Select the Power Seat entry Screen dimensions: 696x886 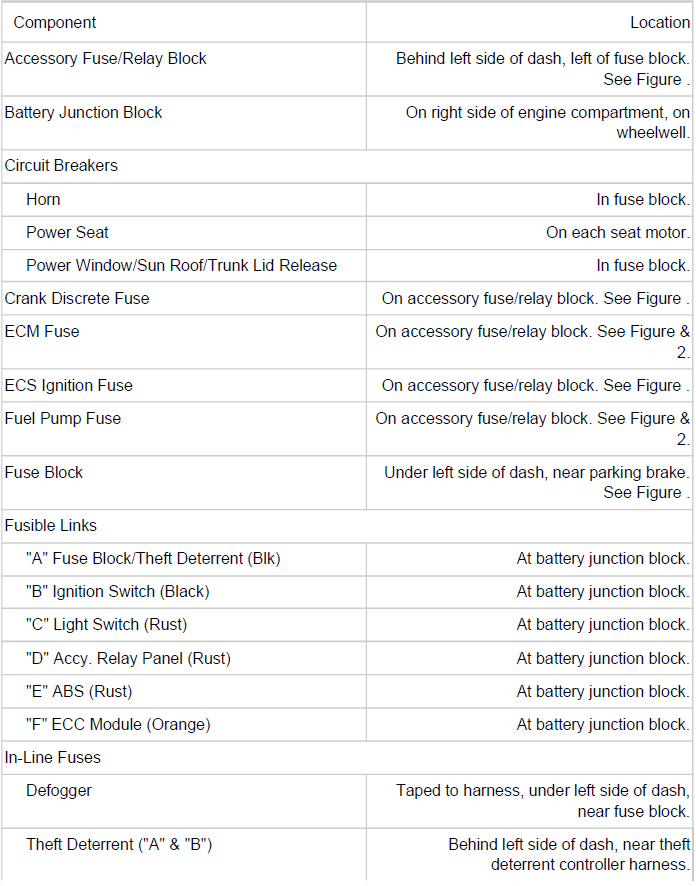point(67,233)
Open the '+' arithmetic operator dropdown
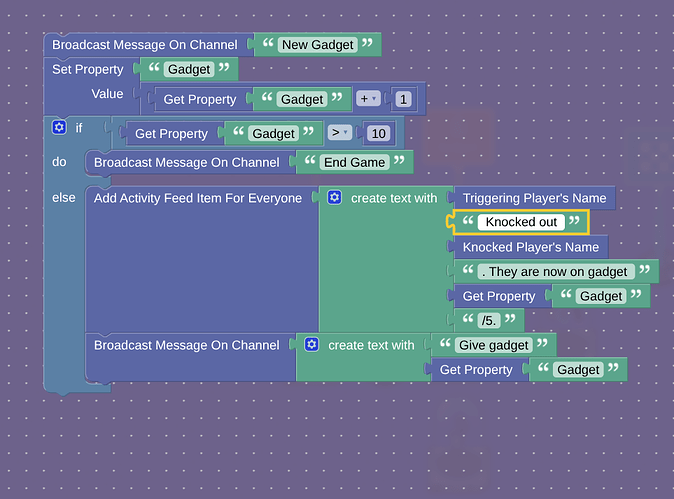674x499 pixels. tap(369, 99)
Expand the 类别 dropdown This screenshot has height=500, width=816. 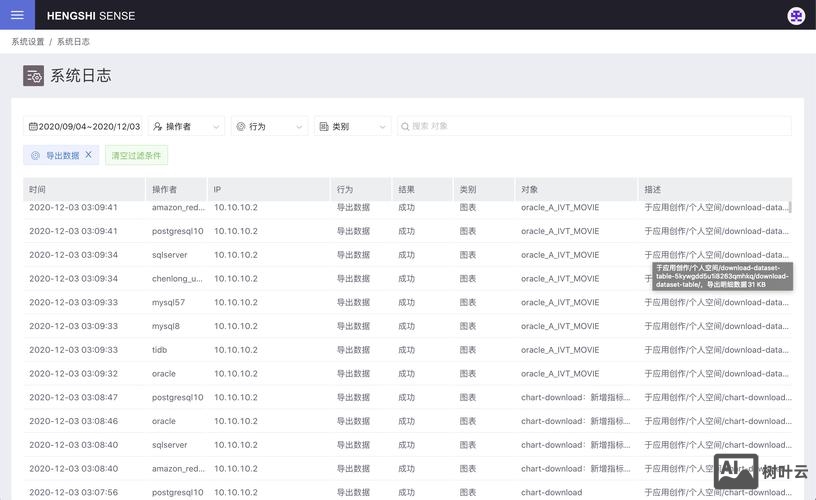(x=381, y=127)
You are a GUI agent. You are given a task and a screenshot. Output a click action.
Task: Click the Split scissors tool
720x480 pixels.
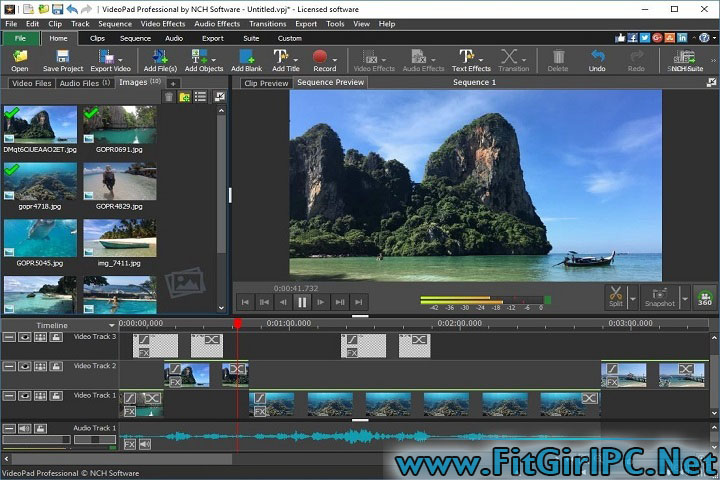(x=615, y=295)
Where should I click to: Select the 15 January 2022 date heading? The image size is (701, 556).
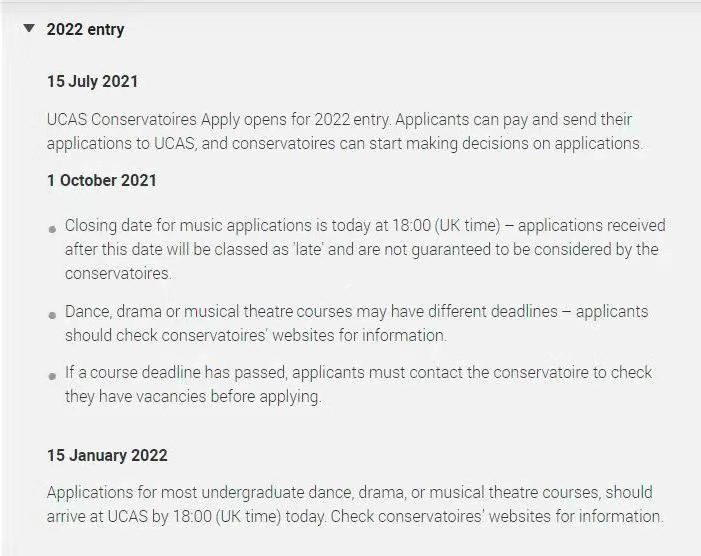click(x=107, y=455)
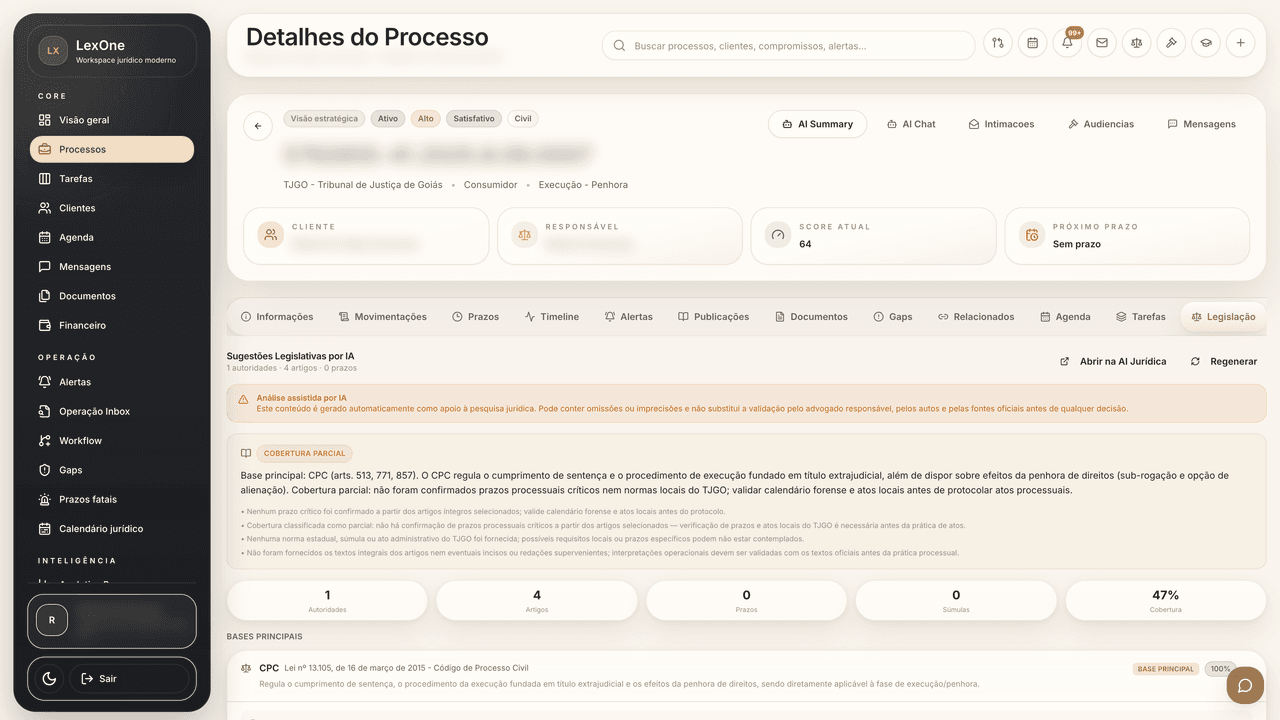Screen dimensions: 1280x720
Task: Open the floating chat bubble button
Action: point(1245,685)
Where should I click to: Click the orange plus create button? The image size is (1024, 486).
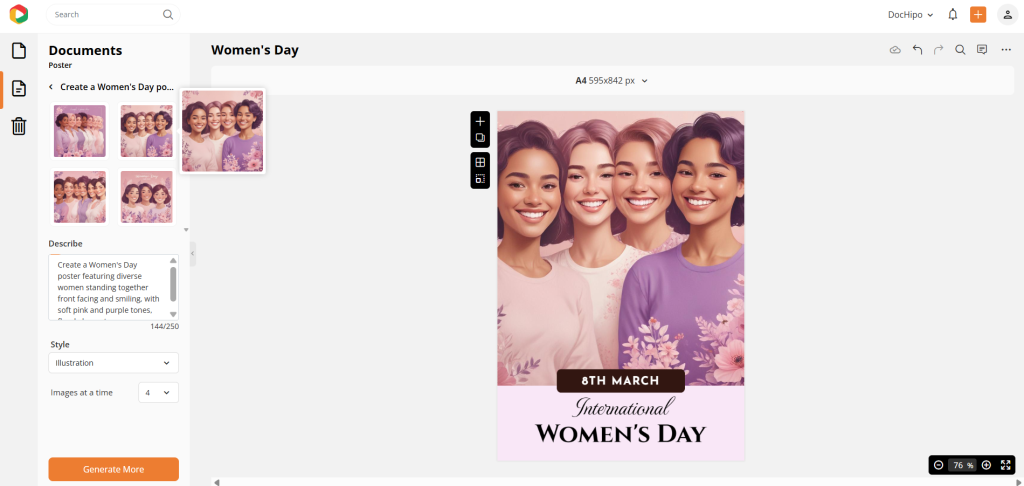pyautogui.click(x=978, y=14)
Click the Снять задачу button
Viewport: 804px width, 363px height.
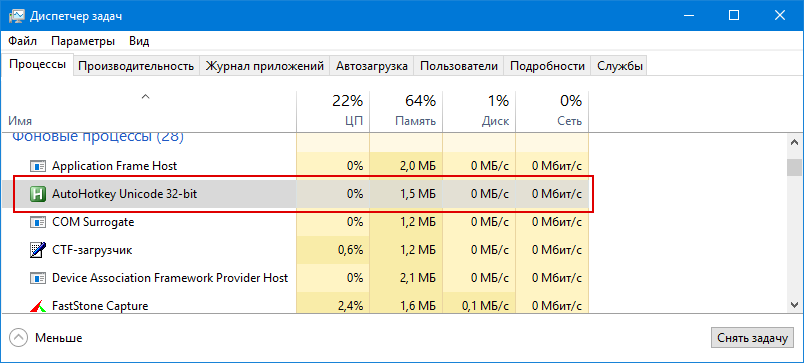pyautogui.click(x=752, y=338)
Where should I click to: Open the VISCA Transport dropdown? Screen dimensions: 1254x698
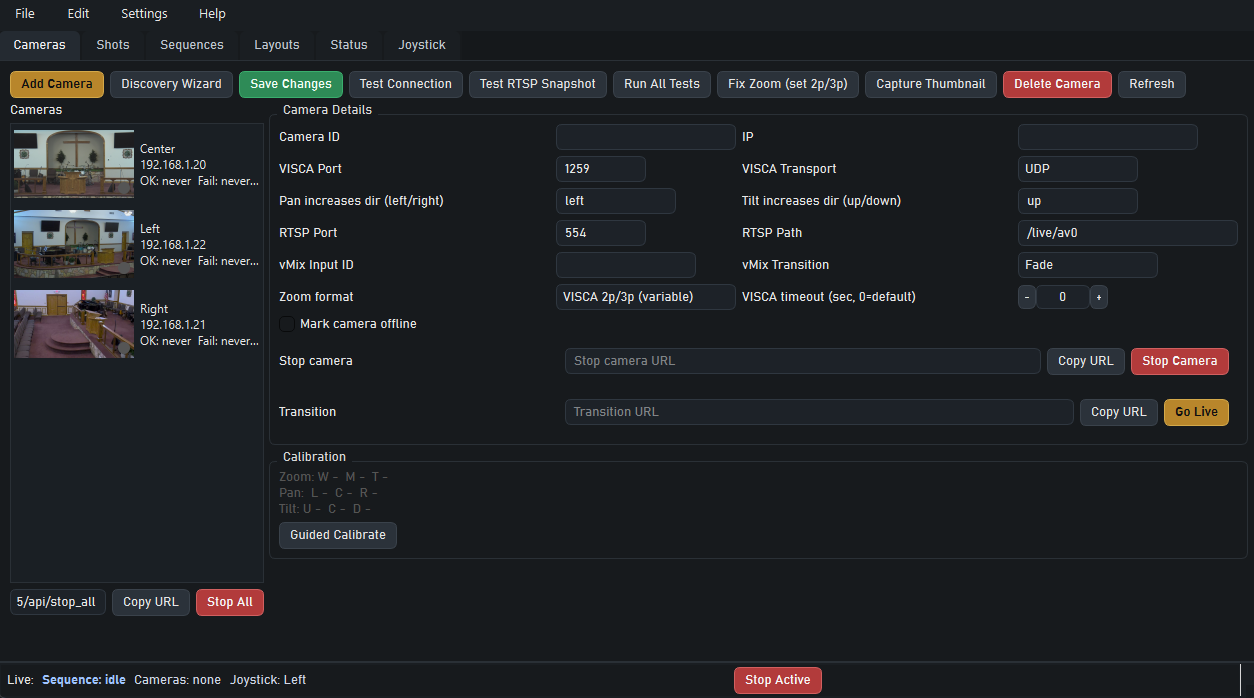(1077, 168)
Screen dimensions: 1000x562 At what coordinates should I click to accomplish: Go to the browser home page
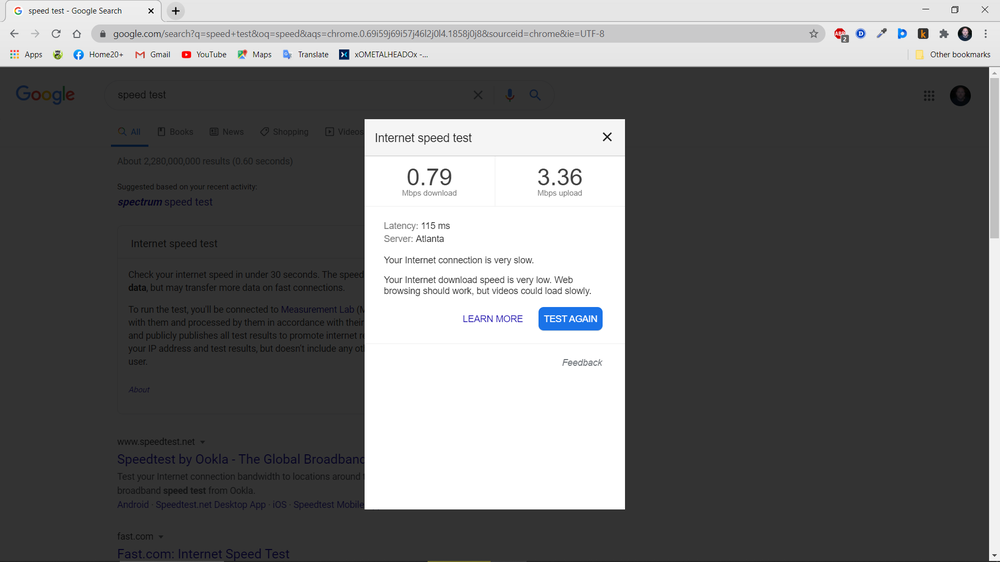click(77, 33)
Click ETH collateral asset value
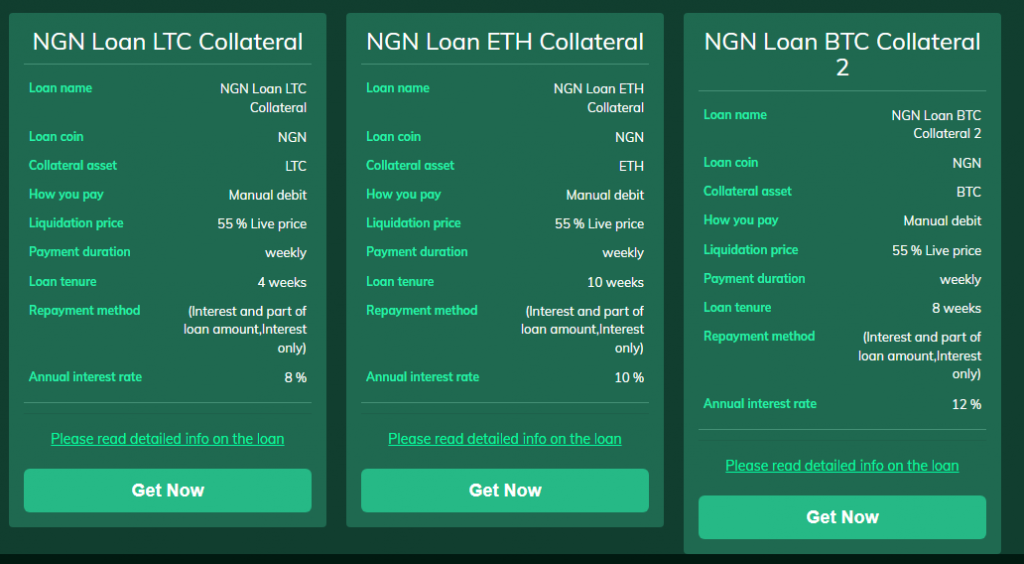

* * *

Work to be completed
Your answer must be the lines from the one containing "Where should I click to: Open" through the last line of the listing above, restated word for word, with no pictures.

Your solution
Where should I click to: Open the VISCA Transport dropdown? Screen dimensions: 1254x698
(1077, 168)
Screen dimensions: 1000x562 At what coordinates should I click to accomplish: Go to the browser home page
click(77, 33)
Click ETH collateral asset value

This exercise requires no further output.